### Work to do
Can you rewrite the lines starting at the very first one and ending at the one containing "Action: coord(20,27)", swapping "dropdown" for "menu" and keeping everything else the same?

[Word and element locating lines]
..........

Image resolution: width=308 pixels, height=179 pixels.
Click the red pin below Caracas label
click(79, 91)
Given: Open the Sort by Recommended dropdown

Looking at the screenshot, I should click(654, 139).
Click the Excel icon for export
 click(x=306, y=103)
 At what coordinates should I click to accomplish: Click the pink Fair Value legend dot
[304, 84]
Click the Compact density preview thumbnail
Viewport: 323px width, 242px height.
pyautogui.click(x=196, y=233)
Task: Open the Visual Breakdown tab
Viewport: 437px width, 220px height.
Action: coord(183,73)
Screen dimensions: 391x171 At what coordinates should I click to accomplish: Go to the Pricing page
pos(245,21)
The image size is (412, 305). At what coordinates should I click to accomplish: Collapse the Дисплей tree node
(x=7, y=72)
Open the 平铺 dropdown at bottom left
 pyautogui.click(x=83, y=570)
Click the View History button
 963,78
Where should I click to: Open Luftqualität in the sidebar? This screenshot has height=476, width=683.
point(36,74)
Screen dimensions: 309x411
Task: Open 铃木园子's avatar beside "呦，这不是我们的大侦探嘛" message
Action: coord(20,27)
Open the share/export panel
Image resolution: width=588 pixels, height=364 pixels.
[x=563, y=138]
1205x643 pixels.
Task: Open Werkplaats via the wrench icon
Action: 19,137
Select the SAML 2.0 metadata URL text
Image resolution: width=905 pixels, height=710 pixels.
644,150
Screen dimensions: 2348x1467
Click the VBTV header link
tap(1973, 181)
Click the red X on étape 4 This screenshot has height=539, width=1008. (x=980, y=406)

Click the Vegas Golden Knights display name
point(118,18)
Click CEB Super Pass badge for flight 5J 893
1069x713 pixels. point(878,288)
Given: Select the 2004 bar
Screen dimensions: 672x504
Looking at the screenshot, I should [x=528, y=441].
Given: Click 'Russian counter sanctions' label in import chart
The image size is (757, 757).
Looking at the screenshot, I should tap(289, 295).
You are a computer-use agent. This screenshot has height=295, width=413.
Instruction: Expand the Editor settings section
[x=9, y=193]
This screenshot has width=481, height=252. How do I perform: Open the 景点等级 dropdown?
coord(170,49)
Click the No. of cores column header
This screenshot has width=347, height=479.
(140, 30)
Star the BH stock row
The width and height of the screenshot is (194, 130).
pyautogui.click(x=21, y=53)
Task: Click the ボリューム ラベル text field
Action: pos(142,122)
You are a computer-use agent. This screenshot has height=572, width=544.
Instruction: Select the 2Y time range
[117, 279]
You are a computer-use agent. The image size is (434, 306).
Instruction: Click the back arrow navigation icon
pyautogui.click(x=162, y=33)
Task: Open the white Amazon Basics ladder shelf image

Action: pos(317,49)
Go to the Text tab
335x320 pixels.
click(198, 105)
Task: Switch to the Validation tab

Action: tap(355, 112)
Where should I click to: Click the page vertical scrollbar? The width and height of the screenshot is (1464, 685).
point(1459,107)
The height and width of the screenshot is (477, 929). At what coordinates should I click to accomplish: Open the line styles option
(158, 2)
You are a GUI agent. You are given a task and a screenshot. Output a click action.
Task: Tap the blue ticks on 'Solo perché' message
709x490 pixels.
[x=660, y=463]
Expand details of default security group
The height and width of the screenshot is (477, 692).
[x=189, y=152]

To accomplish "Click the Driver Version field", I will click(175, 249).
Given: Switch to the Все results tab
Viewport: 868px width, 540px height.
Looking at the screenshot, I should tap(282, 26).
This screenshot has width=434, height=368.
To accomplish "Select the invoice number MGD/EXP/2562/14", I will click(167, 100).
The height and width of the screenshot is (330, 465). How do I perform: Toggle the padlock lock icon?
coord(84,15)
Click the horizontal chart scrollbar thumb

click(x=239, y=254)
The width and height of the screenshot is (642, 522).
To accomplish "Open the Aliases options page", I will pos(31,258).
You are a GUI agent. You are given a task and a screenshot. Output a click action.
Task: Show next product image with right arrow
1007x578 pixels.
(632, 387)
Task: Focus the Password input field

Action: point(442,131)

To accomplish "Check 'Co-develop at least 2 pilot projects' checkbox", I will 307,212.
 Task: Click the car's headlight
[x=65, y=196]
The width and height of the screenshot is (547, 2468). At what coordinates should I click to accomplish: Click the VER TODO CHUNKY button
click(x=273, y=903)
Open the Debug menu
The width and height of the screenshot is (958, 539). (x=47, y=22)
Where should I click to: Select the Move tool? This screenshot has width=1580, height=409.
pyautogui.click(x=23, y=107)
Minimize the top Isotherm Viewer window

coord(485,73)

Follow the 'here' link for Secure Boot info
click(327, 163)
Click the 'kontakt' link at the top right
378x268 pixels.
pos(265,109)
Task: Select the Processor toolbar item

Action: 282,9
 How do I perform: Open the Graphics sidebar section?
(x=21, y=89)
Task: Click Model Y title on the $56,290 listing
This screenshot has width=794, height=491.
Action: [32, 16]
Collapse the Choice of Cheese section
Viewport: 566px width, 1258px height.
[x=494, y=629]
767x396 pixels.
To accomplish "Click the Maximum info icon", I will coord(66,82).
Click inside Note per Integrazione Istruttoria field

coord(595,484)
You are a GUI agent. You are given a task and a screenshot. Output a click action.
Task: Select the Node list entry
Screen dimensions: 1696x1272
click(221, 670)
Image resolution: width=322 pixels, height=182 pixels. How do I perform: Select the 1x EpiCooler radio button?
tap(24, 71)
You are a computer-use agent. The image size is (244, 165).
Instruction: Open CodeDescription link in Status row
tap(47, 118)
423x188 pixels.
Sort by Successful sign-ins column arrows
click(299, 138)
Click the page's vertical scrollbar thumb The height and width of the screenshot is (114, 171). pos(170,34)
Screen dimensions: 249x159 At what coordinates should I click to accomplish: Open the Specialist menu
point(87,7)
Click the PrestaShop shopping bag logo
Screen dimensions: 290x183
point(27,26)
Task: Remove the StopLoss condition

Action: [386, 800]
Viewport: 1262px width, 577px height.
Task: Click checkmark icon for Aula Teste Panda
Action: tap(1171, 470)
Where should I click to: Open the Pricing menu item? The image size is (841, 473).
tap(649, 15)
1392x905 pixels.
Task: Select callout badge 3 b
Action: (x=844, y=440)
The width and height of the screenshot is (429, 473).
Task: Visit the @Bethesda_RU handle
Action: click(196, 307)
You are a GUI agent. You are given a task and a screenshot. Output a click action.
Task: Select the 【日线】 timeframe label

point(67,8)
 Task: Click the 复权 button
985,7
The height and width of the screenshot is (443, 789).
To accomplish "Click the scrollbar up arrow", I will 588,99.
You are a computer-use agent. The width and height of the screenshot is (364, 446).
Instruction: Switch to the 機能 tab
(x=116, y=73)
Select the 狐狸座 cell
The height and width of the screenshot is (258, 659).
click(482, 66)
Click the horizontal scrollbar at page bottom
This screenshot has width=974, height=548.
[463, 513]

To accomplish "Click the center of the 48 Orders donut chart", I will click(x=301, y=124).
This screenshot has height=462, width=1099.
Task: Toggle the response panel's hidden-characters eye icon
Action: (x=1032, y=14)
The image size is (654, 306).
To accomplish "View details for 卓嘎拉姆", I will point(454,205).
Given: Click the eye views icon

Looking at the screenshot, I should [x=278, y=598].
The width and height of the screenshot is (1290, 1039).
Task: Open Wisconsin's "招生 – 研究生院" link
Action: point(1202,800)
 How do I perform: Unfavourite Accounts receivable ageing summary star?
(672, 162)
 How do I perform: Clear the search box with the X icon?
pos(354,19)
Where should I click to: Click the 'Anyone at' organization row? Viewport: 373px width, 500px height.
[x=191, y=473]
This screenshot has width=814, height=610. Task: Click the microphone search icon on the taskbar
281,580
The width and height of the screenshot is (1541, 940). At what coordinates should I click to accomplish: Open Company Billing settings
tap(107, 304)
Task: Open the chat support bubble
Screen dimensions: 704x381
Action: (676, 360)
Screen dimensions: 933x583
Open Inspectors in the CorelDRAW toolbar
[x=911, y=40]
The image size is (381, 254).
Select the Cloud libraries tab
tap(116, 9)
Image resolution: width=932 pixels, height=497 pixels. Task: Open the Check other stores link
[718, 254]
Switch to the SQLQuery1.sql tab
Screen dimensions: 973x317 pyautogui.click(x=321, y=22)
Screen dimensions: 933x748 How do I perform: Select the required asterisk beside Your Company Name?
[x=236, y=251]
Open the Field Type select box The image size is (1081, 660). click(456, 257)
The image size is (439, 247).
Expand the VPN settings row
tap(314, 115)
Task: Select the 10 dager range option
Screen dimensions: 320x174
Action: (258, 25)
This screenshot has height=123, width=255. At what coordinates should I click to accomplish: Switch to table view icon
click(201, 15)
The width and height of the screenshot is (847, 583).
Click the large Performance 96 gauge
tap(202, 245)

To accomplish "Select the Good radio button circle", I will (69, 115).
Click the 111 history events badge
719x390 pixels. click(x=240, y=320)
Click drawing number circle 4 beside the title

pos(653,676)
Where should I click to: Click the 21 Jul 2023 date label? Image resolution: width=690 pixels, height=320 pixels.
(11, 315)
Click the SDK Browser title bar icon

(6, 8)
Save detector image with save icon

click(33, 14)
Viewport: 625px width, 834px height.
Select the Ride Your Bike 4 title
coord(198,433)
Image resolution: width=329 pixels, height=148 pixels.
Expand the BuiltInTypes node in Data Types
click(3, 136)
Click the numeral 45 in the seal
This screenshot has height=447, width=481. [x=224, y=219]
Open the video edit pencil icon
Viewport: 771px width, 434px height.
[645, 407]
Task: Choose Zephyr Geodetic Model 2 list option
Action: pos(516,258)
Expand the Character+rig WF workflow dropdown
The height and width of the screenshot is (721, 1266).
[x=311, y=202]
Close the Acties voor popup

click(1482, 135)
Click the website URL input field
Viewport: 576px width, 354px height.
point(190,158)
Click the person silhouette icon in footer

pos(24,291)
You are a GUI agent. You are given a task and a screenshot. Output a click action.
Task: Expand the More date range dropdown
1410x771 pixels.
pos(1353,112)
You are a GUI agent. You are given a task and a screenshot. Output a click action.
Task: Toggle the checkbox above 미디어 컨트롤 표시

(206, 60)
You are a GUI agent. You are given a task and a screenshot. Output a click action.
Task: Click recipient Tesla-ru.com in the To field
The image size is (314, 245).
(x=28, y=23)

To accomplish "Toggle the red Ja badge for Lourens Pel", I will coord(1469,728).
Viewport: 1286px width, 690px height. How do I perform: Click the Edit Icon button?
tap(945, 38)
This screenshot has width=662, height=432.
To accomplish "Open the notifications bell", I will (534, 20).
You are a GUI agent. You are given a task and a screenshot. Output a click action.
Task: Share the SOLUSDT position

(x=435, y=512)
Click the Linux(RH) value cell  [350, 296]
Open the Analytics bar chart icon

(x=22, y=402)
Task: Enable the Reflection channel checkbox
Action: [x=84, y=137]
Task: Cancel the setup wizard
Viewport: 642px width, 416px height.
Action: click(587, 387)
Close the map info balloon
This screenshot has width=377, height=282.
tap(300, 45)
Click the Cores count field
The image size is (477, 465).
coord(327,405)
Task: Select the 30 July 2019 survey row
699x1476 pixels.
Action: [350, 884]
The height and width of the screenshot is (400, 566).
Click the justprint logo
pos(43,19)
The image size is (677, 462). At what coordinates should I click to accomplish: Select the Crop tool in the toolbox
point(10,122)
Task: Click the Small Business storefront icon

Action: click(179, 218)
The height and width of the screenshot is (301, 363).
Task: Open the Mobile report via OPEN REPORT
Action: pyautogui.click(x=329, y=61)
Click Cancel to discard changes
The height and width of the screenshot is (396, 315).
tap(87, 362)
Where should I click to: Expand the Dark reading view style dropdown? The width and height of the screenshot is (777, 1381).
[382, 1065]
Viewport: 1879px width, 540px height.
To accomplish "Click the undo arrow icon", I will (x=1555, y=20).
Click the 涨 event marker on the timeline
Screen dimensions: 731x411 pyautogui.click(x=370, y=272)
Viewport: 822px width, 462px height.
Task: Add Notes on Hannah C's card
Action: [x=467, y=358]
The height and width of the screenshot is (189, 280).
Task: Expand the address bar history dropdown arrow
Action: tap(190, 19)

..........

### Result of this exercise
Image resolution: width=308 pixels, height=179 pixels.
Click the red pin below Caracas label
click(79, 91)
Given: Open the Sort by Recommended menu

Looking at the screenshot, I should click(654, 139).
Click the Excel icon for export
 click(x=306, y=103)
 At what coordinates should I click to accomplish: Click the pink Fair Value legend dot
[304, 84]
Click the Compact density preview thumbnail
Viewport: 323px width, 242px height.
pyautogui.click(x=196, y=233)
Task: Open the Visual Breakdown tab
Viewport: 437px width, 220px height.
Action: coord(183,73)
Screen dimensions: 391x171 At what coordinates should I click to accomplish: Go to the Pricing page
pos(245,21)
The image size is (412, 305). At what coordinates should I click to accomplish: Collapse the Дисплей tree node
(x=7, y=72)
Open the 平铺 menu at bottom left
 pyautogui.click(x=83, y=570)
Click the View History button
 963,78
Where should I click to: Open Luftqualität in the sidebar? This screenshot has height=476, width=683.
point(36,74)
Screen dimensions: 309x411
Task: Open 铃木园子's avatar beside "呦，这不是我们的大侦探嘛" message
Action: coord(20,27)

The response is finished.